(EXTRACT begins)

Preheat the oven to 350F. Line an 8x8 or 9x9-inch baking dish with parchment paper.
In a high-speed blender, add the almonds and blend into a fine meal. Scrape under the blade to loosen anything stuck down there.
Add the milk, sugar, butter, cocoa powder, baking powder, salt, vanilla, and eggs. Blend until very smooth, scraping anything stuck to the sides as needed.
ransfer to the baking dish (the mixture will be very liquidy). Sprinkle the chocolate evenly over top (it may sink to the bottom, that’s fine!). Carefully transfer to the oven and bake for 30-35 minutes or until a knife comes out clean in the center. It’s best to let the cake cool completely before glazing so that it doesn’t stick/seep into the cake, but I’m never that patient so I just let it cool for an hour, then glaze it.
To make the glaze: In a medium microwavable bowl, add the chocolate chips and cream or coconut milk. Microwave in 15 second intervals, stirring thoroughly after each time, until smooth (usually takes two 15 second zaps). If the glaze is too runny, let it cool until it is more spreadable.

(EXTRACT ends)
(DATA SUPPLIED begins)

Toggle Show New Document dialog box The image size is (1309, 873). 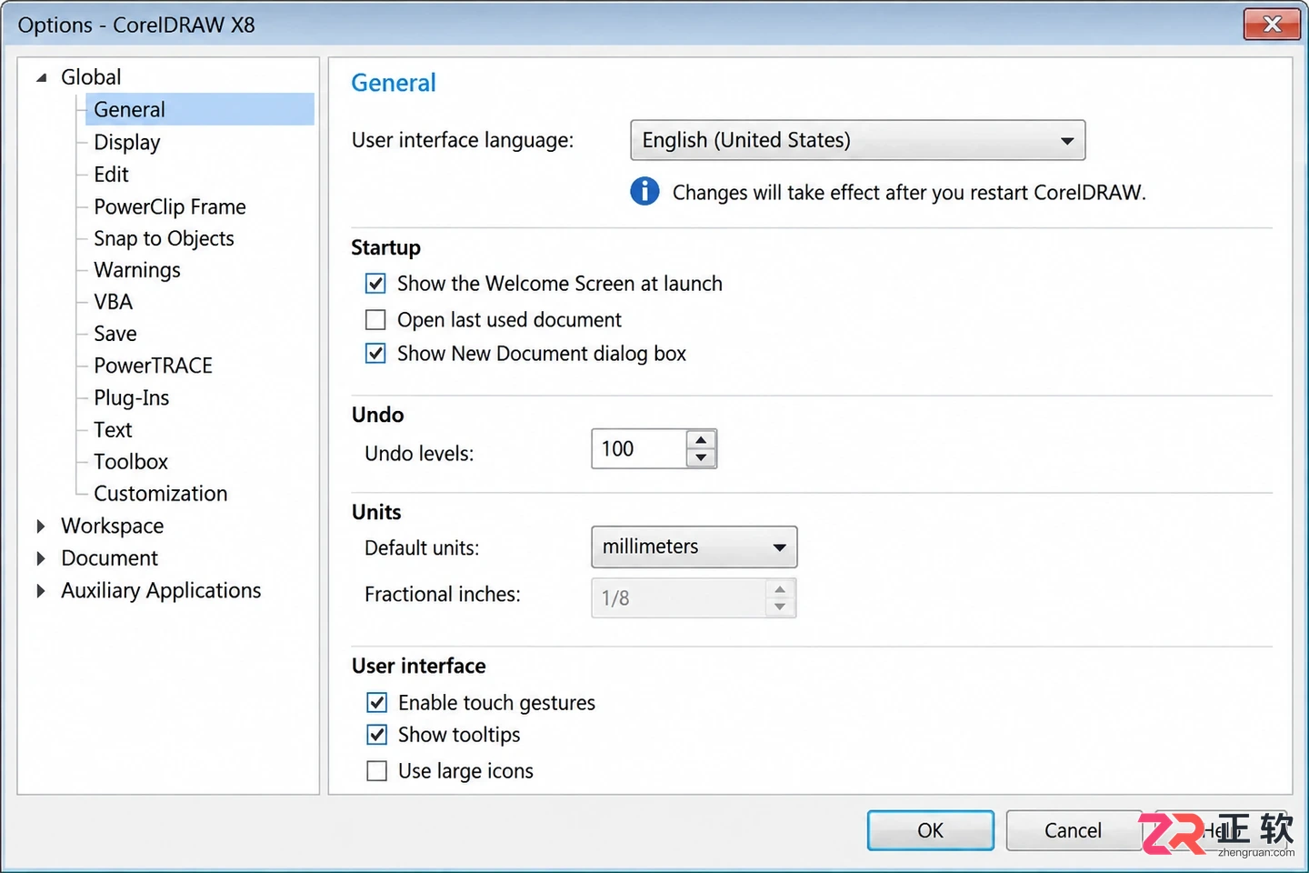point(375,353)
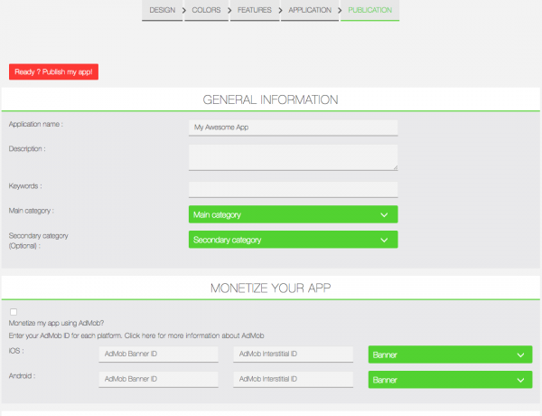Open the Android Banner ad type dropdown
Viewport: 542px width, 416px height.
pyautogui.click(x=450, y=380)
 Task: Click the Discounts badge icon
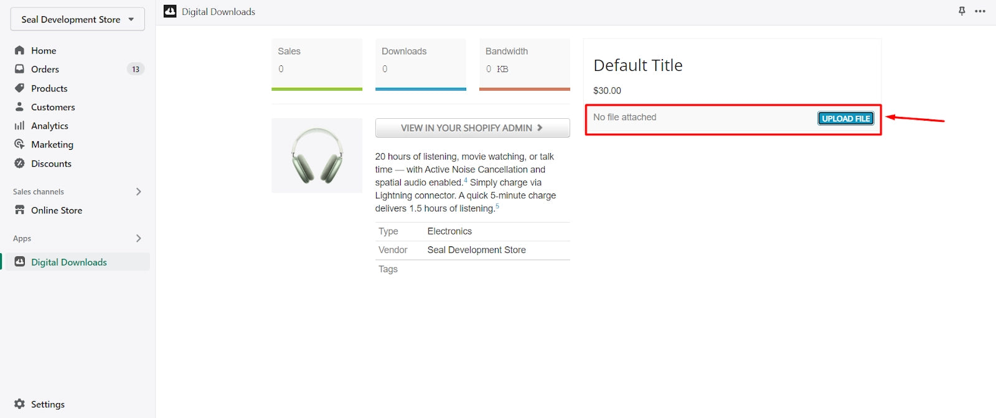[x=19, y=164]
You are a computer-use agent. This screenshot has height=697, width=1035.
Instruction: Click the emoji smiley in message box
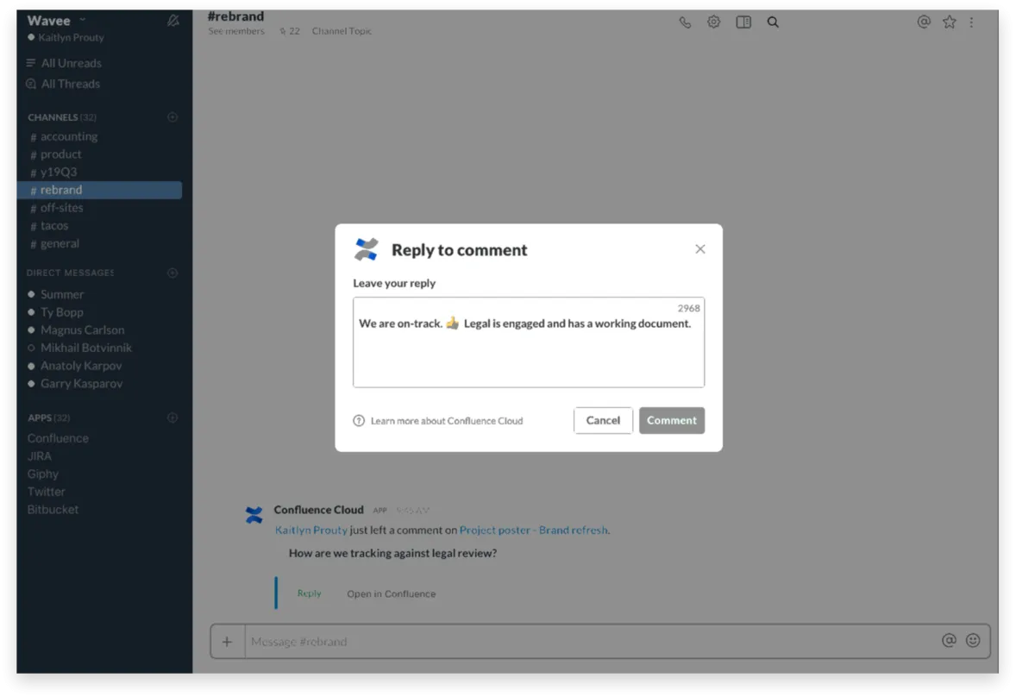973,641
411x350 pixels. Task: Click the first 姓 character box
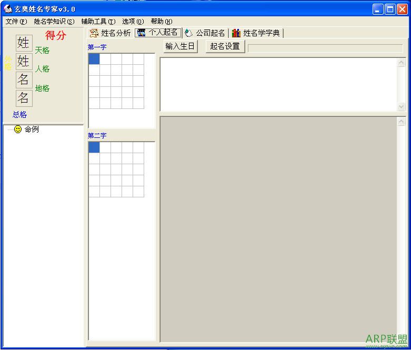coord(24,43)
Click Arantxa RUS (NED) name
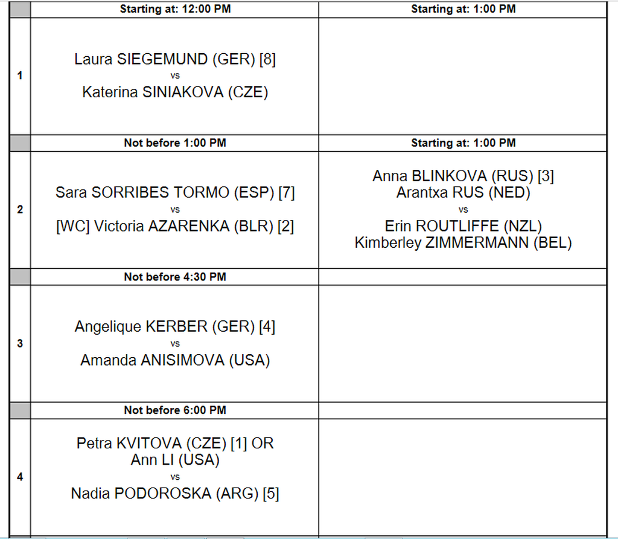The image size is (618, 539). pyautogui.click(x=463, y=193)
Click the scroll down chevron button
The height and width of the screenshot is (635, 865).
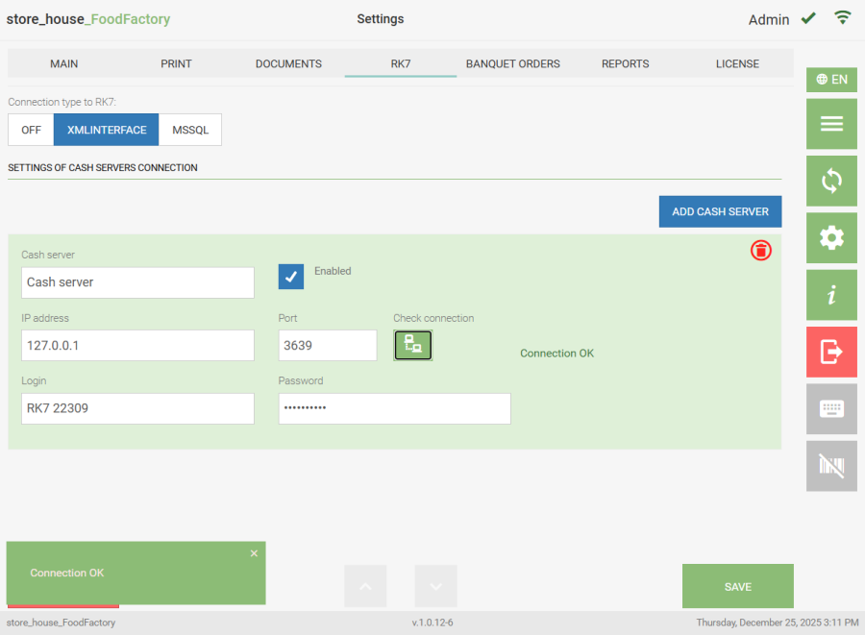click(x=435, y=586)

(DATA SUPPLIED ends)

- **PROBLEM**
Copy the cake recipe again, starting at the words "In a high-speed" and ending after "then glaze it.", and substitute "cashews" for "almonds".

- **TASK ANSWER**
In a high-speed blender, add the cashews and blend into a fine meal. Scrape under the blade to loosen anything stuck down there.
Add the milk, sugar, butter, cocoa powder, baking powder, salt, vanilla, and eggs. Blend until very smooth, scraping anything stuck to the sides as needed.
ransfer to the baking dish (the mixture will be very liquidy). Sprinkle the chocolate evenly over top (it may sink to the bottom, that’s fine!). Carefully transfer to the oven and bake for 30-35 minutes or until a knife comes out clean in the center. It’s best to let the cake cool completely before glazing so that it doesn’t stick/seep into the cake, but I’m never that patient so I just let it cool for an hour, then glaze it.